KSwissy wrote:I am learning the system of linear equations and my teacher game me some elimination problems. I'm really stumped because its not what I'm used to
. If you can solve it please explain and show your work. Thank you
5ax+3y=5
2ax+3y=11
Topic should be placed in Beginning Algebra subforum.
The system of equation seems to use variables x and y for the "unknown" variables.
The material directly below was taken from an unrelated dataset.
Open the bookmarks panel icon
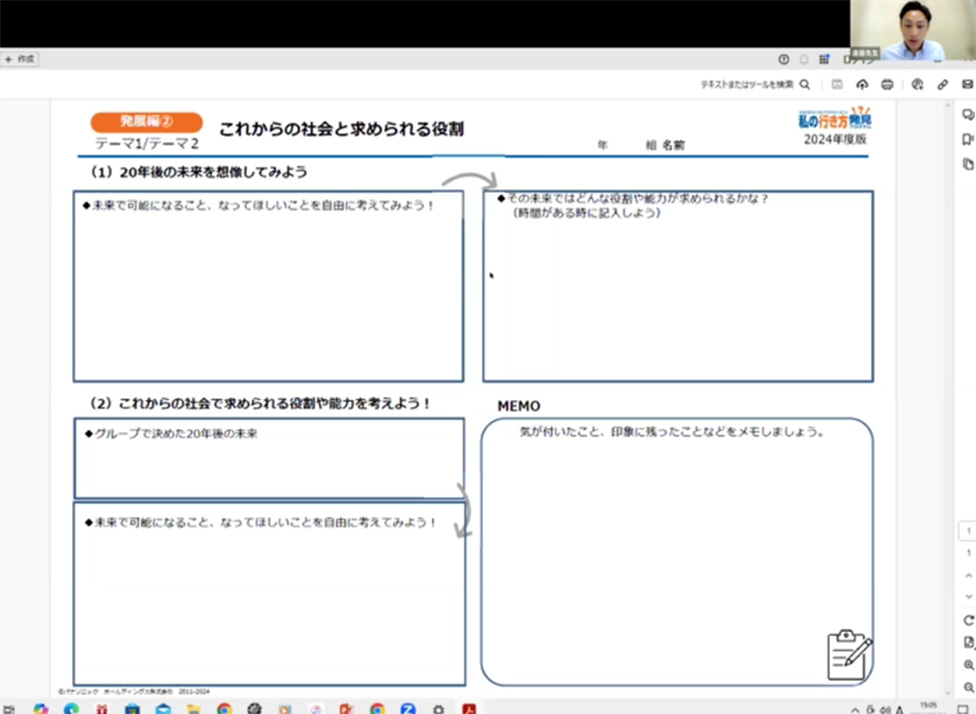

a is another variable but may be taken to act as a constant. The system is suitable to easily eliminate the terms of y to find x. As the system is in its current form, just subtract the second equation from the first equation. That would be like this:
5ax+3y=5
-2ax-3y=-11
----------------
3ax +0 =-6 (actually, I multiplied by -1 and then added it).
x=-6/(3a)
x=-2a.
Now if you want to eliminate x to find y, some multiplying of both equations is necessary.
Original system:
5ax+3y=5
2ax+3y=11
You want to multiply both equations each by its own chosen factor to have the same term of x. Simplest result is 2*5=10.
2*(5ax+3y=5) = 10ax+6y=10
5*(2ax+3y=11) = 10ax+15y=55
Now using the system in that multiplied form, subtract the first from the second:
0x+9y=44
y=44/9
The solution or answer then for the original system is x=-2a and y=44/9.